• [Your goal] Transcribe the entries that follow exactly as they appear, minus pictures.

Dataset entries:
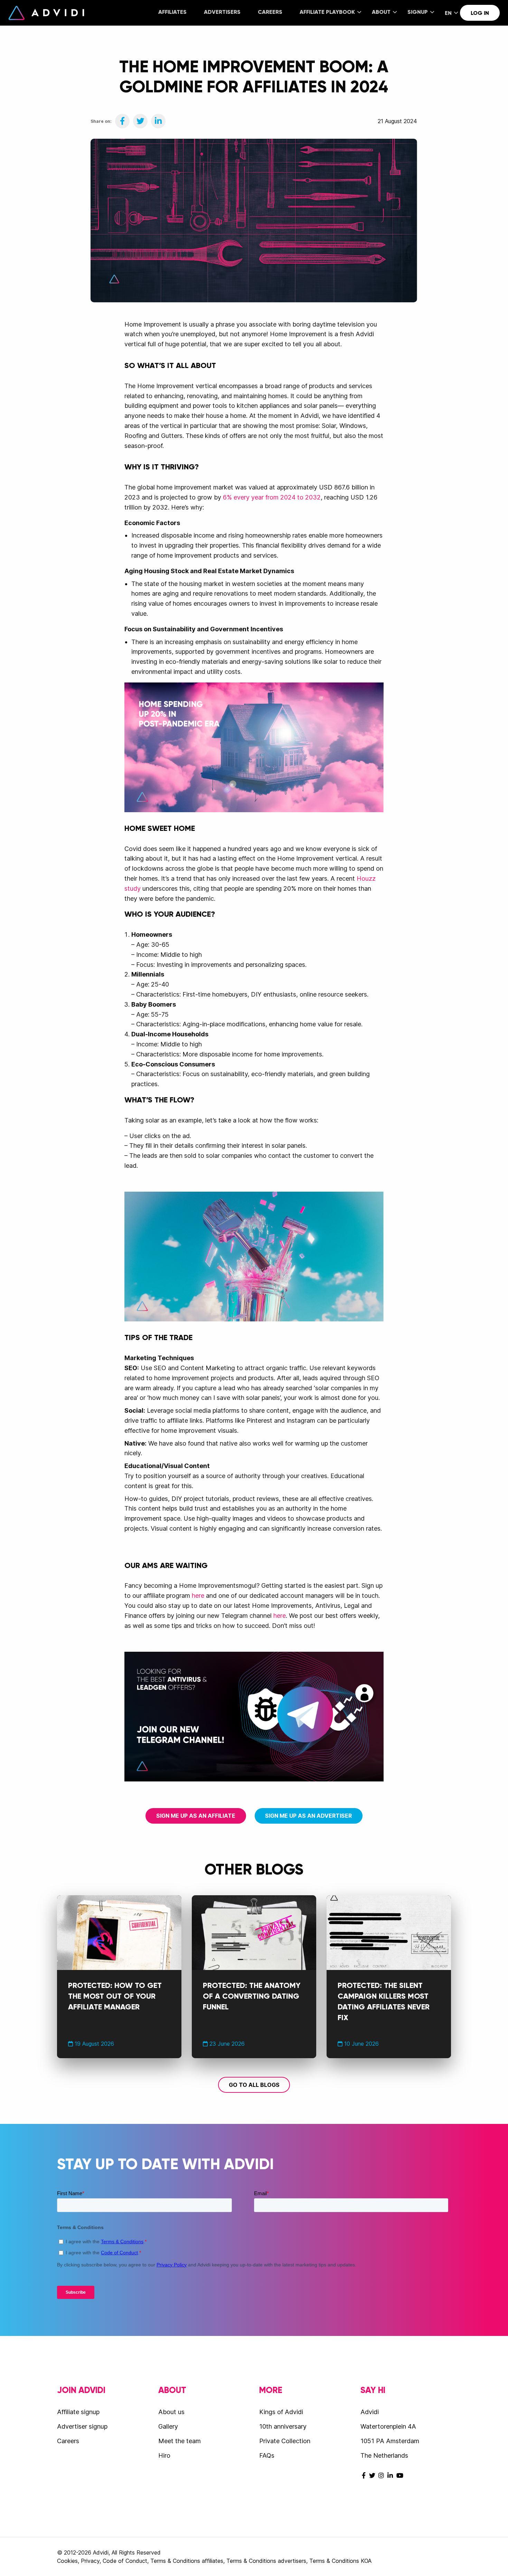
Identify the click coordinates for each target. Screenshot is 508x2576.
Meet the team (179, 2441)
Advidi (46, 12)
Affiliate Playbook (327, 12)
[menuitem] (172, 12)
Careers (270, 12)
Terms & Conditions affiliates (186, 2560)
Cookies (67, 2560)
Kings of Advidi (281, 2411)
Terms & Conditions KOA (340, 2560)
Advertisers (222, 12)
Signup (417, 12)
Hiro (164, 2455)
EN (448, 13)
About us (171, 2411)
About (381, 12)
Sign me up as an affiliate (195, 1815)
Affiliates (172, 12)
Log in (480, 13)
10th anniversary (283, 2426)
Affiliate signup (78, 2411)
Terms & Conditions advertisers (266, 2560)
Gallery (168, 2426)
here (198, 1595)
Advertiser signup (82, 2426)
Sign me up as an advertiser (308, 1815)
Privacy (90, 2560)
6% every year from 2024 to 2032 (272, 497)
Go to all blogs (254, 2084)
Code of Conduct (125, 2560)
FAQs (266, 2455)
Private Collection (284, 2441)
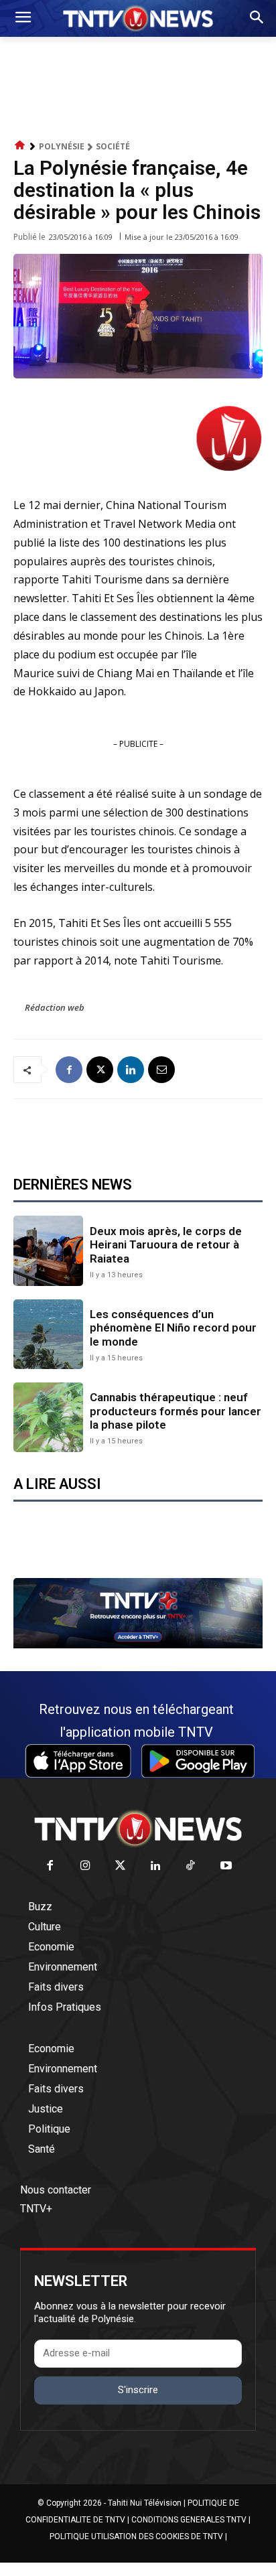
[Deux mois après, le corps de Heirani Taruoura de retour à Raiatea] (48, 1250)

• [Reply to the task]
Identify the click coordinates for each target. Screenshot is 508x2576.
Meet the team (179, 2441)
Advidi (46, 12)
Affiliate Playbook (327, 12)
[menuitem] (172, 12)
Careers (270, 12)
Terms & Conditions affiliates (186, 2560)
Cookies (67, 2560)
Kings of Advidi (281, 2411)
Terms & Conditions KOA (340, 2560)
Advertisers (222, 12)
Signup (417, 12)
Hiro (164, 2455)
EN (448, 13)
About us (171, 2411)
About (381, 12)
Sign me up as an affiliate (195, 1815)
Affiliates (172, 12)
Log in (480, 13)
10th anniversary (283, 2426)
Affiliate signup (78, 2411)
Terms & Conditions advertisers (266, 2560)
Gallery (168, 2426)
here (198, 1595)
Advertiser signup (82, 2426)
Sign me up as an advertiser (308, 1815)
Privacy (90, 2560)
6% every year from 2024 to 2032 (272, 497)
Go to all blogs (254, 2084)
Code of Conduct (125, 2560)
FAQs (266, 2455)
Private Collection (284, 2441)
[Deux mois après, le corps de Heirani Taruoura de retour à Raiatea] (48, 1250)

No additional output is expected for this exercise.